Sem jamais se terem deitado sob a sombra de uma, seus defensores, talvez se negando a conviver com a “radicalização” dos seus naturais nós (espécie de humanos pés bem plantados no chão), sem jamais sequer alimentarem expectativa de, um dia, virem a ali descansar, subtraindo-se ao sol, assumindo assim um ponto de vista em que podem obscurecê-lo, evitando sua luz quando esta ameaça uma repentina cegueira (até que uma nuvem resolva dar as caras, interpondo-se ente o sol inclemente e os olhos clamando por refrigério), erguem seus estandartes com slogans implorando por preservação, em nome – num altruísmo que desperta desconfiança – das futuras gerações, como se estas, vindo depois, pretendessem mesmo gozar da sombra de uma árvore.

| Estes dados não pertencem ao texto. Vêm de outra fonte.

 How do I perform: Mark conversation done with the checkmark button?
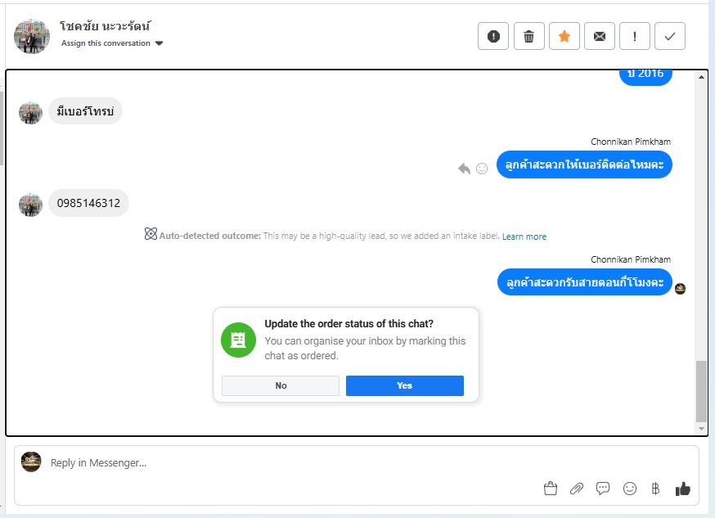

Aguerridos defensores olham–nas, as poucas árvores que ainda dão na (nossa) vista, como mãe generosa, apesar dos ataques que vêm sofrendo, sofrendo como se isso fosse seu destino, capazes de continuarem dando frutos, alimentando não apenas, pela boca, nossa vida, como, quem sabe se pelos olhos, também o espírito: no entanto, não vemos com bons olhos os frutos irregulares, sem tanto brilho, verdes que só amadurecem no tempo, frutos que só nascem na época apropriada, passando, como se burocratas empedernidos, pela necessária floração, por essa fase supérflua quando se tem fome, essencial, porém, quando, saciados em outro sentido, ronca-nos o espírito, ansioso por belezas, preferindo os frutos, nós, no dia-a-dia, tão regulares que parecem cópias de um modelo perfeito, tão brilhantes que parecem que sobre sua cor natural se apôs uma demão de verniz, frutos que são levados a pular etapas, brotando logo e, já no galho, não mais os fazendo esperar, que entre seu estado imaturo, ainda verde demais para “frequentarem as bocas”, e o da madureza, maturidade que não os impede de serem devorados, o intervalo pode ser encurtado com técnicas diversas – em último caso, uma pintura madura sobre a base verde, mesmo que se corra o risco de assim se inaugurar um novo e estranho tom na paleta do pomar.
Com tanta defesa, salvo em calendários escolares já esquecidos ou em memória que insiste em não amadurecer, o dia da árvore caminha para a extinção. E dizer que isso não tem a menor importância porque o dia delas deve ser todo dia é o mesmo que se fala a respeito (do dia) das mães: e estas só não foram extintas por um instintivo senso de sobrevivência.